START DATASET EXCERPTS

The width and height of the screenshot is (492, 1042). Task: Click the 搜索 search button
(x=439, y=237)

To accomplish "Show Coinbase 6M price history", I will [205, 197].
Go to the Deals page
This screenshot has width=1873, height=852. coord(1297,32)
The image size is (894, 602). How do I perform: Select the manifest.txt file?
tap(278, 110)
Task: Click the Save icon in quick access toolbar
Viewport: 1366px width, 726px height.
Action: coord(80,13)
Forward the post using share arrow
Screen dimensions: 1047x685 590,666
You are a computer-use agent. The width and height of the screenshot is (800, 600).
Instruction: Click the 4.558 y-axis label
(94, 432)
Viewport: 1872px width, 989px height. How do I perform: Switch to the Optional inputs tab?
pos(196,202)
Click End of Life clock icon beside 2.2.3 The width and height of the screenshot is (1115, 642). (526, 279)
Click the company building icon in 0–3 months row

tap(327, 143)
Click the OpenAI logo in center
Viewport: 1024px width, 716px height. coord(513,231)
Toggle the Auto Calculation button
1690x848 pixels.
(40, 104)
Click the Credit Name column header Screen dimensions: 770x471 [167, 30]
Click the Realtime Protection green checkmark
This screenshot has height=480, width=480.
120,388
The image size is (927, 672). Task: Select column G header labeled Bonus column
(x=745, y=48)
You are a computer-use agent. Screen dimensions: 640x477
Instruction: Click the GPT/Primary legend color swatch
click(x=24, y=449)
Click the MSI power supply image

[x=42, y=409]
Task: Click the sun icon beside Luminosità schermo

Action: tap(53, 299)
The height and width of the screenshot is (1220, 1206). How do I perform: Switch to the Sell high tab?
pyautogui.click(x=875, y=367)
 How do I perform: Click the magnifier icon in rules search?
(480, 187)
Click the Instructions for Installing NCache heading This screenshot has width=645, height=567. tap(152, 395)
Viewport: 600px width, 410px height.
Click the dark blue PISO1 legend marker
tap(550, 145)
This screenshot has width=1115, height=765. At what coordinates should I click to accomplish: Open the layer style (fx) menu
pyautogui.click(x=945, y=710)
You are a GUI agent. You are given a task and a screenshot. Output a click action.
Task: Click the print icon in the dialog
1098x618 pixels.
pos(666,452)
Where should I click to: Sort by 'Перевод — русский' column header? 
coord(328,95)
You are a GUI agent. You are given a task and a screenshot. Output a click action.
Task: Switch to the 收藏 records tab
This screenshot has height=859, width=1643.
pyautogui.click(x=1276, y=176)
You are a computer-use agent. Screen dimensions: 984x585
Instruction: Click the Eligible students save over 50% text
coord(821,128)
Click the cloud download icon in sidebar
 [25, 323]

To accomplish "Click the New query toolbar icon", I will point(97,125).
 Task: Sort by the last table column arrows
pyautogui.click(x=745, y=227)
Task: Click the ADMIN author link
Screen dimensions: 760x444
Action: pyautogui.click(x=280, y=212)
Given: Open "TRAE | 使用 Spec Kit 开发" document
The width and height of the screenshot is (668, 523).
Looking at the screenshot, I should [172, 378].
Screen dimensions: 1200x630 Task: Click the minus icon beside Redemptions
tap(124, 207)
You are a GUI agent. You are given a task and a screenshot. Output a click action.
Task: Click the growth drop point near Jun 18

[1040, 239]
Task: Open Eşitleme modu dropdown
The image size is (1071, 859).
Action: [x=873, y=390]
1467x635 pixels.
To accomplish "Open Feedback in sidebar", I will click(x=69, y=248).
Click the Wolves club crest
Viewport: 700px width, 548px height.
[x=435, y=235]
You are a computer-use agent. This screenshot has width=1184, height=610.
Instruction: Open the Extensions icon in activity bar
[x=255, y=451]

END DATASET EXCERPTS

Copy the records above exactly, please, but only from the first line through the line containing "You are a computer-use agent. Screen dimensions: 640x477".

**SOLUTION FOR THIS PROBLEM**.
The width and height of the screenshot is (492, 1042). Task: Click the 搜索 search button
(x=439, y=237)

To accomplish "Show Coinbase 6M price history", I will [205, 197].
Go to the Deals page
This screenshot has width=1873, height=852. coord(1297,32)
The image size is (894, 602). How do I perform: Select the manifest.txt file?
tap(278, 110)
Task: Click the Save icon in quick access toolbar
Viewport: 1366px width, 726px height.
Action: coord(80,13)
Forward the post using share arrow
Screen dimensions: 1047x685 590,666
You are a computer-use agent. The width and height of the screenshot is (800, 600).
Instruction: Click the 4.558 y-axis label
(94, 432)
Viewport: 1872px width, 989px height. How do I perform: Switch to the Optional inputs tab?
pos(196,202)
Click End of Life clock icon beside 2.2.3 The width and height of the screenshot is (1115, 642). (526, 279)
Click the company building icon in 0–3 months row

tap(327, 143)
Click the OpenAI logo in center
Viewport: 1024px width, 716px height. coord(513,231)
Toggle the Auto Calculation button
1690x848 pixels.
(40, 104)
Click the Credit Name column header Screen dimensions: 770x471 [167, 30]
Click the Realtime Protection green checkmark
This screenshot has height=480, width=480.
120,388
The image size is (927, 672). Task: Select column G header labeled Bonus column
(x=745, y=48)
You are a computer-use agent. Screen dimensions: 640x477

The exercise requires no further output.